Não esquecendo a sua única novela “The Picture of Dorian Gray”, e alguns poemas, o tempo também nos auxilia a perceber que é como dramaturgo que ele realiza a sua verdadeira dimensão literária, é no teatro que todo o seu “wit” se torna imortal. Numa altura em que em Inglaterra o sentido de classe era ainda muito apurado ele aponta a sua plume na direcção das classes altas para as atingir onde ele sabia que ia fazer mossa, esse era o meio social que lhe era familiar e que se ajustava perfeitamente ao retrato de decadência que ele ilustrou de modo tão brilhante. As peças de Wilde encontram-se povoadas de nobres sem dinheiro, Lords e políticos corruptos, jovens americanas ricas, Ladys, dandies e senhoras caídas em desgraça numa sociedade misógina e moralmente inflexível mas onde o dinheiro afinal é capaz de produzir milagres e mesmo apagar passados que possam ser incómodos.
Num tom mais ou menos trágico todas as peças são percorridas pelo penetrante wit de Wilde que através das suas personagens nos vai surpreendendo com frases memoráveis, autênticos aforismos, sobre nós e os outros. Achamos irresistíveis essas frases e agora, como seres tão do novo milénio, talvez tenhamos a tentação de imaginar que elas não nos são dirigidas e rimo-nos sob a protecção da máscara do tempo pensando “que temos nós agora, no sec. XXI, a ver com aqueles vitorianos?” A resposta é simples e pode ser sustentada pelas personagens de Wilde:

O Leque de Lady Widermere

Cecil Graham: O que é um cínico? / Lord Darlington: Um homem que sabe o preço de tudo e o valor de nada.

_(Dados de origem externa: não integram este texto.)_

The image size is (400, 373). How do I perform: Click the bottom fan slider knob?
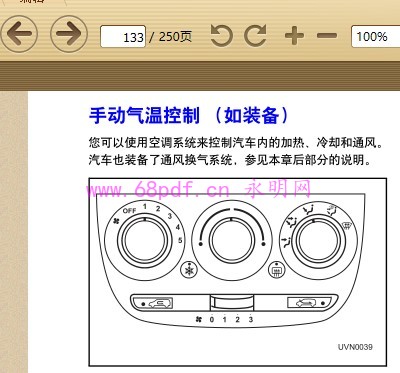(x=232, y=303)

Não consigo encontrar melhor definição para a atitude do ser humano nos dias de hoje quer seja na política, ou noutra qualquer esfera de poder.

Uma Mulher sem Importância

Lord Illingworth: Hoje em dia sobrevive-se a tudo, excepto à morte, e está-se à altura de tudo excepto de uma boa reputação.

Lord Illingworth: Eu não tenciono envelhecer. A alma nasce velha mas vai rejuvenescendo. Essa é a comédia da vida. / Mrs. Allonby: E o corpo nasce jovem e vai envelhecendo. Essa é a tragédia da vida.

Lord Illingworth: A única diferença entre um santo e um pecador é que todo o santo possui um passado, e todo o pecador um futuro.

Um Marido Ideal

Lord Goring: Moda é o que nós usamos. O que está fora de moda é o que os outros usam.

Lord Goring: Amarmo-nos é o princípio de um romance para toda a vida.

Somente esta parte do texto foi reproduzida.